A large series of talks was devoted to tools for probabilistic analysis. The beginning was with something one requires in probably the very first probabilistic analysis one goes through -- some nice simple randomized algorithm has an equally nice expected run time, but to be practical we need to bound the probability that the runtime significantly deviates from its mean. Fortunately, in most cases this probability is gratifyingly small (i.e. measure is concentrated around the mean), but how does one go around showing this? Devdatt described how isoperimetric inequalities provide a meta-solution to be appropriately invoked. Talagrand's isoperimetric inequality TII, used with his weird notion of convex distance, is amazingly easy to apply and often provides tail bounds better than Chernoff-Hoeffding. So far, this sounded like hard sell of something relatively unknown, so then Devdatt proceeded to give concrete evidence -- a series of examples where either the (non-uniform) method of bounded differences NMBD, or the usage of hereditary functions of index sets HFIS, using TII, easily yields quite sharp bounds. This could not but convince the sceptics, who then wished to see more of why TII holds or how it gives NMBD or HFIS, and this then led us through another maze where an info-theoretic lemma for measure concentration popped up, involving the mysterious information theoretic concept of divergence. Janson's inequality peeked in, and Talagrand's convex distance function was partially demystified.

A most interesting aside was a surprising combinatorial result with an even more surprisingly simple proof; I offer the result here with the proof left as a puzzle to the reader. Given any number of points in the unit square, there is a tour through them such that the sum of the squares of the edges in the tour is at most 4!

Further on, Devdatt talked about qualifying dependence of variables. In analysing a random event, one often needs independence of sub-events, or at least $k$-wise independence. The theme here was that in practice, it is not always necessary to quantify the dependence; it often suffices to qualify the dependence as positive or negative. Examples followed for positive dependence. For negative dependence, there is apparently not much literature, despite the hope that negative association or regression will give sharper concentration of measure.

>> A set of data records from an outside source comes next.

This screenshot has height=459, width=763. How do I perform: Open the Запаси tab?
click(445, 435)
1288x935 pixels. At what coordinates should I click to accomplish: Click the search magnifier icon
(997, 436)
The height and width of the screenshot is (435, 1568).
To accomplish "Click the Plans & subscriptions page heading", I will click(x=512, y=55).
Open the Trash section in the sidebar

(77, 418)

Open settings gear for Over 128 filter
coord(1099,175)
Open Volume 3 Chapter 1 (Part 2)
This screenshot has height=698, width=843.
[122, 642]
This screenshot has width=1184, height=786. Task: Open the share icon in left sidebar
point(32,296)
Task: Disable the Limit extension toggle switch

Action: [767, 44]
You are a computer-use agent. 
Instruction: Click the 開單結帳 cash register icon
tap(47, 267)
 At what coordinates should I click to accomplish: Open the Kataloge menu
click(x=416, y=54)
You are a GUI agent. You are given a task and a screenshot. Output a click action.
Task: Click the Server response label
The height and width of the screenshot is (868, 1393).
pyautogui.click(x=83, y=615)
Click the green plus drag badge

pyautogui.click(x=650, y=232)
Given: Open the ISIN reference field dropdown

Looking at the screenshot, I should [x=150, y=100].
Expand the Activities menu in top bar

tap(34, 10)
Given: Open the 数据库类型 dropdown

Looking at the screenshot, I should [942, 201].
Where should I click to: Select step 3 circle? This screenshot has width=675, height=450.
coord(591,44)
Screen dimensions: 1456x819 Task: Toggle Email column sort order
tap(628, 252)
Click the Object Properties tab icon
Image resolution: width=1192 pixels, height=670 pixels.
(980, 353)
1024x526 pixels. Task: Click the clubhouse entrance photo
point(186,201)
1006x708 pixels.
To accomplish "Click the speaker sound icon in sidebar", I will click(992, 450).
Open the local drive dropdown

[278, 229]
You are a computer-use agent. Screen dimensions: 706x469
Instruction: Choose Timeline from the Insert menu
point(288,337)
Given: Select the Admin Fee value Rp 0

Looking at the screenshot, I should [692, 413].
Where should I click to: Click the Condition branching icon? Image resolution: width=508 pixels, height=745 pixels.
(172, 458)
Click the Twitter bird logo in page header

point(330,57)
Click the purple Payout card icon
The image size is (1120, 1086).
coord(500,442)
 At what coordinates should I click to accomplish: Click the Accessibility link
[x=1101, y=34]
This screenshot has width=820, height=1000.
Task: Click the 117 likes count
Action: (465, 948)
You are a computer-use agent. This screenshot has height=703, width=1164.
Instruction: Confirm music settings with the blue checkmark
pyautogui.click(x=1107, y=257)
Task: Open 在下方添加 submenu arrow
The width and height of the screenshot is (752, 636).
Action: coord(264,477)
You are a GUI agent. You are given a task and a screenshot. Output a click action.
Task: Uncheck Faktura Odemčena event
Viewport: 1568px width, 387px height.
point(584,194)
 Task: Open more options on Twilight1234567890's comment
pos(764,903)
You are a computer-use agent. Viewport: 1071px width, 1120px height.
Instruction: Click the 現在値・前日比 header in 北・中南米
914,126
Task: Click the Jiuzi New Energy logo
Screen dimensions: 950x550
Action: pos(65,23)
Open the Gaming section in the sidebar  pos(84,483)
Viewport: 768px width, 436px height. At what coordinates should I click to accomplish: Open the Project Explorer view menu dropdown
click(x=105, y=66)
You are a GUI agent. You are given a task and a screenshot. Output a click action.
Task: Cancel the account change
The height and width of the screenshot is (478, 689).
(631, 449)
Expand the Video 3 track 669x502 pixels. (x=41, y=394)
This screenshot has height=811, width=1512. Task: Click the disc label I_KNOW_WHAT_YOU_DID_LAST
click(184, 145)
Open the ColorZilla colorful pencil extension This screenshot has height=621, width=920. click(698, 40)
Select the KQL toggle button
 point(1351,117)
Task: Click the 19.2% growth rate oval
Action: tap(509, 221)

The BK inequality due to Berg and Kesten is an analogue of the FKG inequality for negative dependence. It applies to a disjoint conjunction of two events in a probability space i.e. the two events occurring for ``disjoint'' reasons. The inequality states that for monotone events in the discrete space $\{0,1\}^n$ equipped with the uniform measure (or product measure derived from the component spaces), the probability of the disjoint occurrence of two events is at most the product of the probabilities of the events, as is intuitive. There is a simple proof of this inequality via a coupling-like construction. However, the inequality for non-monotone events was left open and remained so for almost a decade. Finally, just a few years ago, the general case was resolved by Dave Reimer, a student of Jeff Kahn. It is quite a story. Reimer was almost at the point of leaving academia to enter Wall Street, and it wasn't clear he even had a thesis in hand. One day, perusing the stuff Reimer had left, Kahn discovered that he had proved the general conjecture, which is now the Berg-Kesten-Reimer (BKR) Theorem: Any product space satisfies the BK inequality for arbitrary events!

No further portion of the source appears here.